• PASSAGE TO READ:
In an embodiment, the sensor layer 108 may include a plurality of sensors of various types. The sensor layer 108 may be interchangeably referred as sensor 108 within this disclosure. The sensors may be mechanical sensors, electrical sensors, bio-sensors, and so on. In embodiments, the sensor(s) may be associated with the various mechanical and electrical components that make up the mechanical layer 104. For example, the sensor(s) may be associated with an actuator to assess the position of the actuator or the mechanical pressure being exerted on the actuator or some other mechanical component. The sensor(s) may also be associated with an electrical component to assess the electrical component's condition. In other embodiments, the sensors may be associated with the mattress such that sleeping, resting, sitting, and other user conditions can be assessed. The information from the sensor lay may be fed back into a processor (e.g. within the electrical layer) for processing and response control. The response control may alter a condition of the adjustable bed, the mattress, an auxiliary system, or the like. The information from the sensor layer may also be processed and communicated to a remote control.

In an embodiment, the control layer 110 may coordinate the electronic requirements of the adjustable bed facility 102. The control layer 110 may interface with the sensor layer 108, the network layer 112, the remote control 118, the auxiliary systems 114, and the like. In an embodiment, the control layer 110 may receive control requests from a user for controlling the adjustable bed facility 102 functions by interfacing with the remote control 118. In an embodiment, the remote control 118 may communicate with the sensor layer 108 so that the latter may transmit the received requests to the control layer 110. In an embodiment, the control layer 110 may be combined with the adjustable bed facility 102, or it may be attached to the adjustable bed facility 102, or it may be a modular stand-alone device, or the like. In an embodiment, the control layer 110 and the sensor layer 108 may be individual devices or a combined device.

In an embodiment, the control layer 110 may also control functions of the adjustable bed facility 102 using a wired or wireless technology.

In an embodiment, the remote control 118 may be a user controlled device to provide control commands to the control layer 110 relating to certain functions of the adjustable bed facility 102. These functions may be adjustable bed facility section movement (e.g., up or down), vibration control, functions of modular devices, or the like. In an embodiment, the remote control 118 may communicate with the control box using wired communication, wireless communication, or the like.

Now referring to FIG. 4B, a block diagram of the various components of the adjustable bed facility 102 is shown. In an embodiment, an adjustable bed facility 102 may be made up of a number of devices and facilities that may include a sensor 108, actuators 120, springs 122, mattresses 124, a sub-frame 128, a skeleton structure 130, vibration motors 132, supports 134, safety brackets 138, an electronic facility 140, an air purification facility 160, a zone climate control system 162, a remote control 118, a memory facility 164, a memory connection 174, a network connection 178, and the like. In an embodiment, the electronic facility 140 may include a wire harness 142, communications module 144, modular controls 148, a controller 150, power outlets 154, a power connection 158, and the like. In an embodiment, the memory facility 164 may include a receiver learn facility 168, bed memory 170, a backup battery 172, and the like. In an embodiment, the receiver learn facility 168, bed memory 170, and backup battery 172 may not be part of the memory facility 164, but may be combined into other facilities or devices, be stand-alone devices, or the like.

• WHAT YOU NEED TO DO:
a) In the passage about the adjustable bed, what types of sensors may the sensor layer include?
b) Rewrite the passage about the adjustable bed from "In an embodiment, the control layer 110 may also" up to and including "communication, or the like.", updating "vibration control" to "massage control".
Rely only on the passage about the adjustable bed.

• SUPPLIED DATA:

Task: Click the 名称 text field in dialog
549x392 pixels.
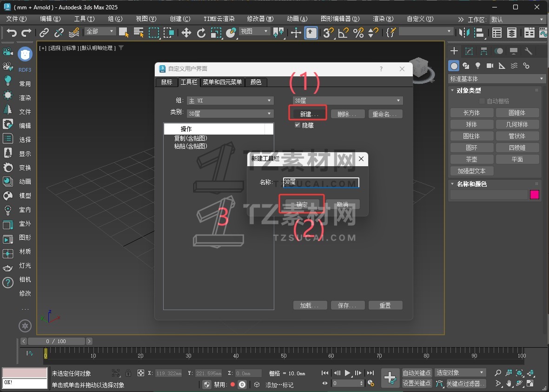Action: [321, 182]
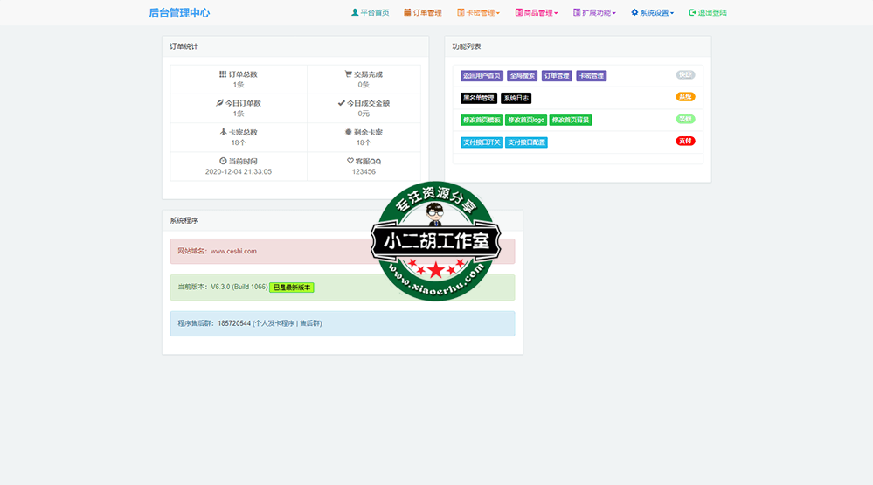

• COMPLETED EXERCISE:
a) Mechanical sensors, electrical sensors, bio-sensors, and so on.

b)
In an embodiment, the control layer 110 may also control functions of the adjustable bed facility 102 using a wired or wireless technology.

In an embodiment, the remote control 118 may be a user controlled device to provide control commands to the control layer 110 relating to certain functions of the adjustable bed facility 102. These functions may be adjustable bed facility section movement (e.g., up or down), massage control, functions of modular devices, or the like. In an embodiment, the remote control 118 may communicate with the control box using wired communication, wireless communication, or the like.